Housing Redevelopment Area, Montreal, Quebec, October 1959.
National Archives of Canada (PA-113310).

Housing Redevelopment Area, Montreal, Quebec, October 1959.

Canadians expect to live wherever they choose, provided they can find work and housing. The main circumstances that have interfered with that expectation have been economic depression and population explosion. For example, during the baby boom years of the 1950s, our housing supply was hard pressed to meet the demands of a rapidly increasing population. Urban redevelopment, as pictured here, was one solution.

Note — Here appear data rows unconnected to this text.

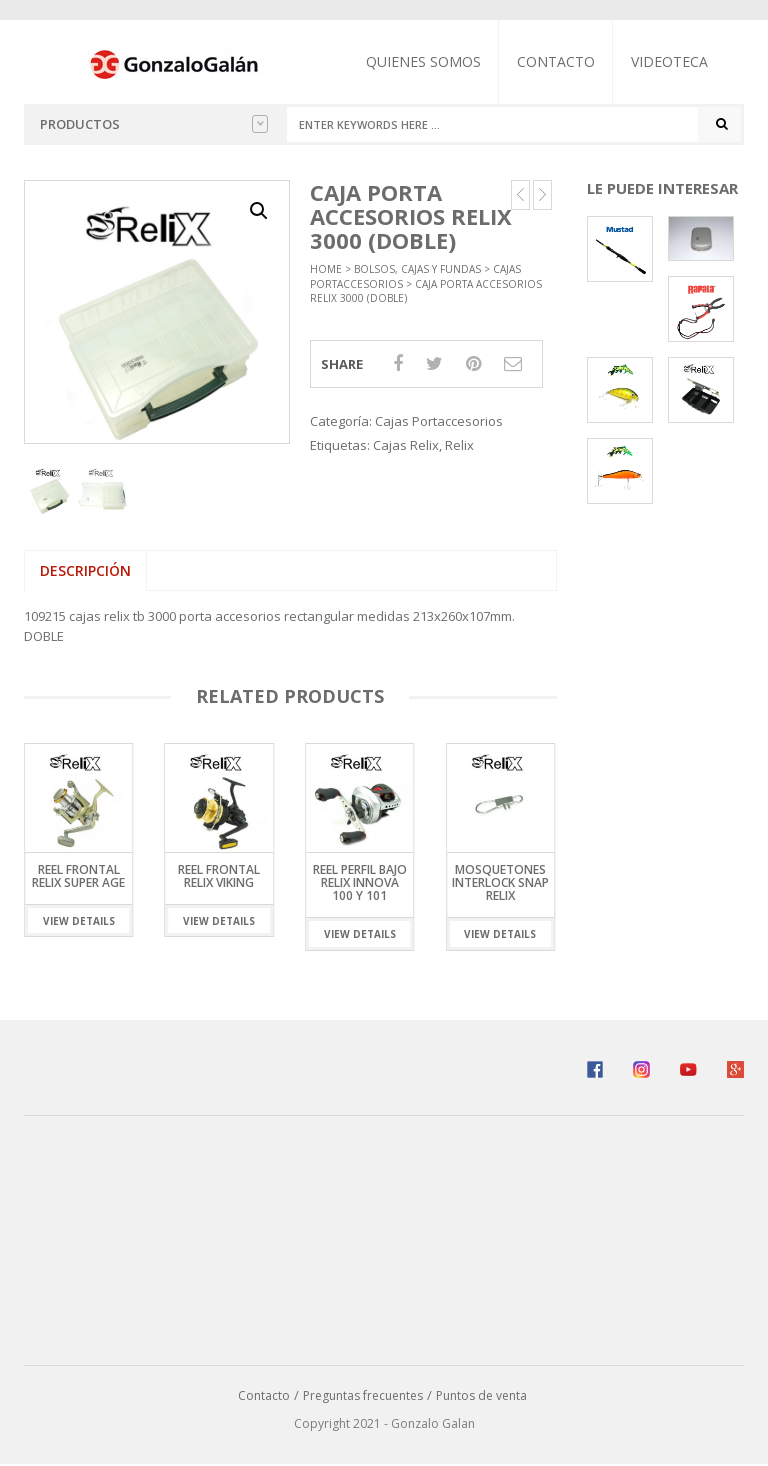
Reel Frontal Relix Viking (219, 875)
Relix (459, 445)
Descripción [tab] (85, 570)
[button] (259, 211)
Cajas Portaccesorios (439, 422)
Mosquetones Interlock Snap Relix (500, 881)
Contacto (557, 61)
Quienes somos (424, 61)
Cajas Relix (406, 445)
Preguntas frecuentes (363, 1395)
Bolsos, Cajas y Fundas (417, 270)
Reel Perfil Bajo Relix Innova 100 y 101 (360, 881)
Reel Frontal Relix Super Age (78, 875)
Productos (154, 124)
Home (326, 270)
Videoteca (670, 61)
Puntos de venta (481, 1395)
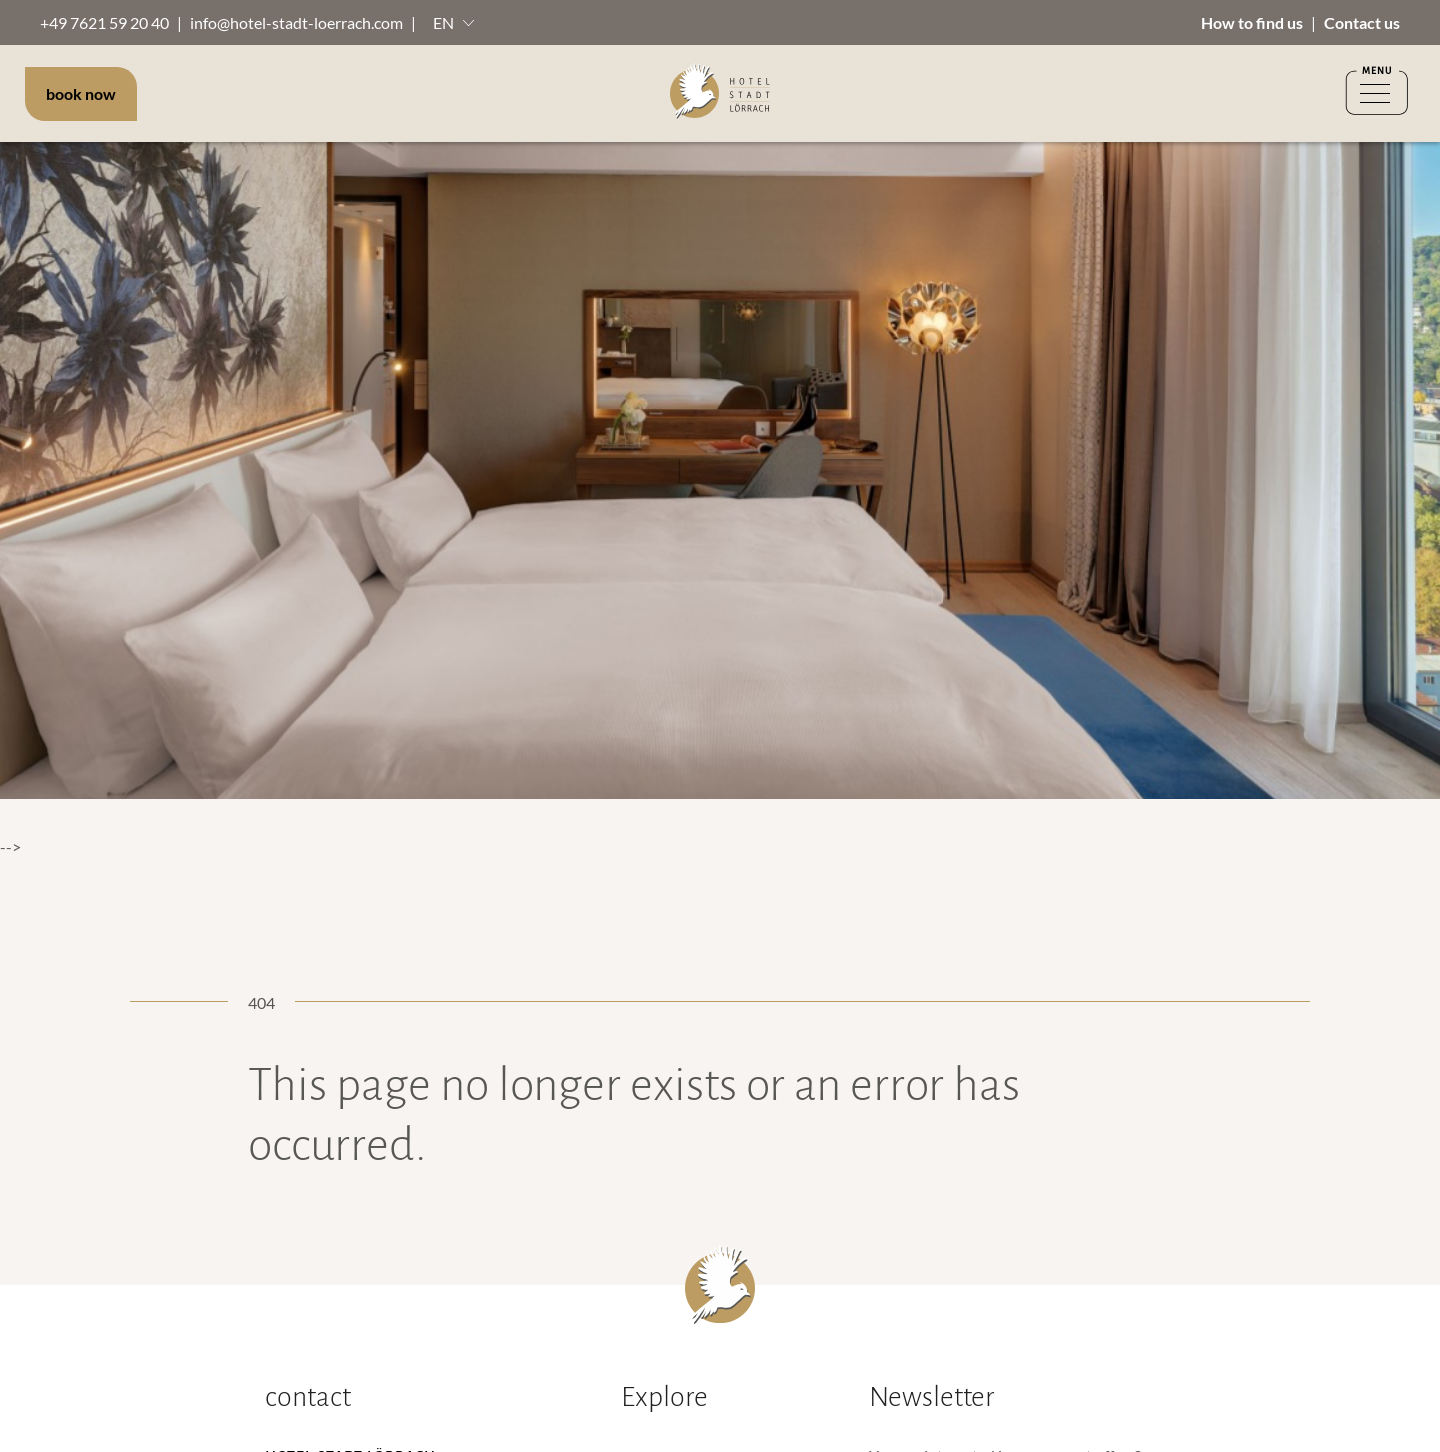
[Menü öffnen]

The Canadian Charter of Rights and Freedoms defines mobility rights in two basic ways. First, citizens of Canada have the right "to enter, remain in and leave Canada." This basic right allows Canadians to move from place to place within the nation and to exit and enter the country at will. Second, the Charter guarantees Canadian citizens and permanent residents the right to live and gain employment or establish businesses in any province or territory they wish. This provision means that Canadians can pick where they want to live in the country. They can choose to live in Vancouver, Winnipeg, Edmonton, Halifax, Toronto, or Iqaluit.

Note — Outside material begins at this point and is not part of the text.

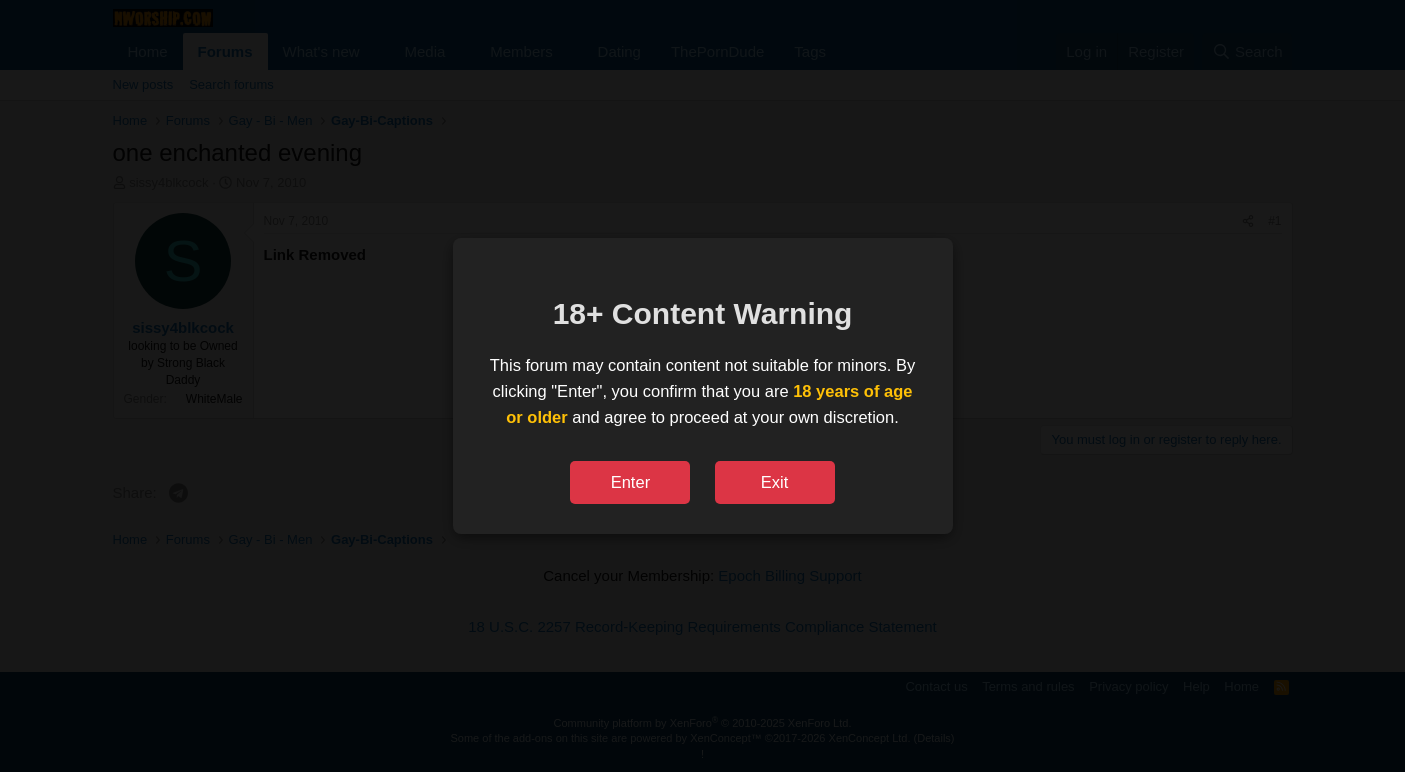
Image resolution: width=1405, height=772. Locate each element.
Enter (630, 482)
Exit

Often times, we take these mobility rights for granted. In many countries, however, people have been ordered to leave their homes, forced to live in segregated areas, or forbidden to associate with others.

Kurdish Refugees, Iskederun, Turkey, 1991.
Corbis (Image ID: TL001065). Available online at www.corbis.com/Peter Turnley, [20 March 2000].

Kurdish Refugees, Iskederun, Turkey, 1991.

In the aftermath of the Gulf War, the Iraqi government launched a campaign of oppression against the country's Kurdish minority. Denied political freedom and victimized by numerous bombing raids, the Kurds were forced from their home territory in Northern Iraq. Many fled to Turkish refugee camps.